What the task asks
Convert every line of the items below into a JSON list of strings, one string per line, omitting blank lines.

Records for the exercise

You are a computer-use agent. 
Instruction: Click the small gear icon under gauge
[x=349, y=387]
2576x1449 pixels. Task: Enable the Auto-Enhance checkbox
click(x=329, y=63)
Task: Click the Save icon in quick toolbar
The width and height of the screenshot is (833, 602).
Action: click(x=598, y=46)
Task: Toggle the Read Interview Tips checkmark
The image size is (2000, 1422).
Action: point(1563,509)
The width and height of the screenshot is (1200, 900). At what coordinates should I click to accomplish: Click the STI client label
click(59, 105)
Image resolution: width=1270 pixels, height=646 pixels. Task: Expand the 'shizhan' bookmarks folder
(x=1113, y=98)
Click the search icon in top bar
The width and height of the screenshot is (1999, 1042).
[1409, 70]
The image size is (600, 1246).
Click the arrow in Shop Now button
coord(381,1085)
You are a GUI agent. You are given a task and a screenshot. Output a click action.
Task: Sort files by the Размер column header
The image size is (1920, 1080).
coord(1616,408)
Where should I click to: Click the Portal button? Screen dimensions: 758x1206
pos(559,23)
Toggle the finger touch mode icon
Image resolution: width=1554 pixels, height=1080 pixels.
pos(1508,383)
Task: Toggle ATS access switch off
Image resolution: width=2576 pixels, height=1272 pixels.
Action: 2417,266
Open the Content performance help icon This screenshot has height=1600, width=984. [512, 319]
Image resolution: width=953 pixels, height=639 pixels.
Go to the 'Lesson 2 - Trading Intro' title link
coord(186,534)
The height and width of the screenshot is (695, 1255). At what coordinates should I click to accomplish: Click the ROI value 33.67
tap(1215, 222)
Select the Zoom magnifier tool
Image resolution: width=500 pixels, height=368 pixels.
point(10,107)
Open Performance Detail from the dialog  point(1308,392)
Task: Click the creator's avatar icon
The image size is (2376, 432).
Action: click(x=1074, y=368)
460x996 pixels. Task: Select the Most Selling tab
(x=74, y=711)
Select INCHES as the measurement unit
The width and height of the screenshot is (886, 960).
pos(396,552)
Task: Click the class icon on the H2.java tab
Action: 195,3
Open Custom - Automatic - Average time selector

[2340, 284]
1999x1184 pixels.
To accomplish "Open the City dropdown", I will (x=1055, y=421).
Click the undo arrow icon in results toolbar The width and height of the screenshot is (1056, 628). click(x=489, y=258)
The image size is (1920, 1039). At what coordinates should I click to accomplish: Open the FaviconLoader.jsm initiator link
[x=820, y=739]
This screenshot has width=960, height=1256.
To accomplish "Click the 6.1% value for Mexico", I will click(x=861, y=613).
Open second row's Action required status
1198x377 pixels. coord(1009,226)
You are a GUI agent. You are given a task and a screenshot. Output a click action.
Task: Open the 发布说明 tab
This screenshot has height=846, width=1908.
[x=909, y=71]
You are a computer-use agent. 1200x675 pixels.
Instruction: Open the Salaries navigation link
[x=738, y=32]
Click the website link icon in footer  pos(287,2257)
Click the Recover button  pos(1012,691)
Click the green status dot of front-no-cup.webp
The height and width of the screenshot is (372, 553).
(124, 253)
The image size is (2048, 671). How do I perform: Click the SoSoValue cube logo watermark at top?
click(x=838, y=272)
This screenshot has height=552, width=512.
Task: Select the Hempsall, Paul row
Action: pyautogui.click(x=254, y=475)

Correct output
[
  "You are a computer-use agent. ",
  "Instruction: Click the small gear icon under gauge",
  "[x=349, y=387]",
  "2576x1449 pixels. Task: Enable the Auto-Enhance checkbox",
  "click(x=329, y=63)",
  "Task: Click the Save icon in quick toolbar",
  "The width and height of the screenshot is (833, 602).",
  "Action: click(x=598, y=46)",
  "Task: Toggle the Read Interview Tips checkmark",
  "The image size is (2000, 1422).",
  "Action: point(1563,509)",
  "The width and height of the screenshot is (1200, 900). At what coordinates should I click to accomplish: Click the STI client label",
  "click(59, 105)",
  "Image resolution: width=1270 pixels, height=646 pixels. Task: Expand the 'shizhan' bookmarks folder",
  "(x=1113, y=98)",
  "Click the search icon in top bar",
  "The width and height of the screenshot is (1999, 1042).",
  "[1409, 70]",
  "The image size is (600, 1246).",
  "Click the arrow in Shop Now button",
  "coord(381,1085)",
  "You are a GUI agent. You are given a task and a screenshot. Output a click action.",
  "Task: Sort files by the Размер column header",
  "The image size is (1920, 1080).",
  "coord(1616,408)",
  "Where should I click to: Click the Portal button? Screen dimensions: 758x1206",
  "pos(559,23)",
  "Toggle the finger touch mode icon",
  "Image resolution: width=1554 pixels, height=1080 pixels.",
  "pos(1508,383)",
  "Task: Toggle ATS access switch off",
  "Image resolution: width=2576 pixels, height=1272 pixels.",
  "Action: 2417,266",
  "Open the Content performance help icon This screenshot has height=1600, width=984. [512, 319]",
  "Image resolution: width=953 pixels, height=639 pixels.",
  "Go to the 'Lesson 2 - Trading Intro' title link",
  "coord(186,534)",
  "The height and width of the screenshot is (695, 1255). At what coordinates should I click to accomplish: Click the ROI value 33.67",
  "tap(1215, 222)",
  "Select the Zoom magnifier tool",
  "Image resolution: width=500 pixels, height=368 pixels.",
  "point(10,107)",
  "Open Performance Detail from the dialog  point(1308,392)",
  "Task: Click the creator's avatar icon",
  "The image size is (2376, 432).",
  "Action: click(x=1074, y=368)",
  "460x996 pixels. Task: Select the Most Selling tab",
  "(x=74, y=711)",
  "Select INCHES as the measurement unit",
  "The width and height of the screenshot is (886, 960).",
  "pos(396,552)",
  "Task: Click the class icon on the H2.java tab",
  "Action: 195,3",
  "Open Custom - Automatic - Average time selector",
  "[2340, 284]",
  "1999x1184 pixels.",
  "To accomplish \"Open the City dropdown\", I will (x=1055, y=421).",
  "Click the undo arrow icon in results toolbar The width and height of the screenshot is (1056, 628). click(x=489, y=258)",
  "The image size is (1920, 1039). At what coordinates should I click to accomplish: Open the FaviconLoader.jsm initiator link",
  "[x=820, y=739]",
  "This screenshot has width=960, height=1256.",
  "To accomplish \"Click the 6.1% value for Mexico\", I will click(x=861, y=613).",
  "Open second row's Action required status",
  "1198x377 pixels. coord(1009,226)",
  "You are a GUI agent. You are given a task and a screenshot. Output a click action.",
  "Task: Open the 发布说明 tab",
  "This screenshot has height=846, width=1908.",
  "[x=909, y=71]",
  "You are a computer-use agent. 1200x675 pixels.",
  "Instruction: Open the Salaries navigation link",
  "[x=738, y=32]",
  "Click the website link icon in footer  pos(287,2257)",
  "Click the Recover button  pos(1012,691)",
  "Click the green status dot of front-no-cup.webp",
  "The height and width of the screenshot is (372, 553).",
  "(124, 253)",
  "The image size is (2048, 671). How do I perform: Click the SoSoValue cube logo watermark at top?",
  "click(x=838, y=272)",
  "This screenshot has height=552, width=512.",
  "Task: Select the Hempsall, Paul row",
  "Action: pyautogui.click(x=254, y=475)"
]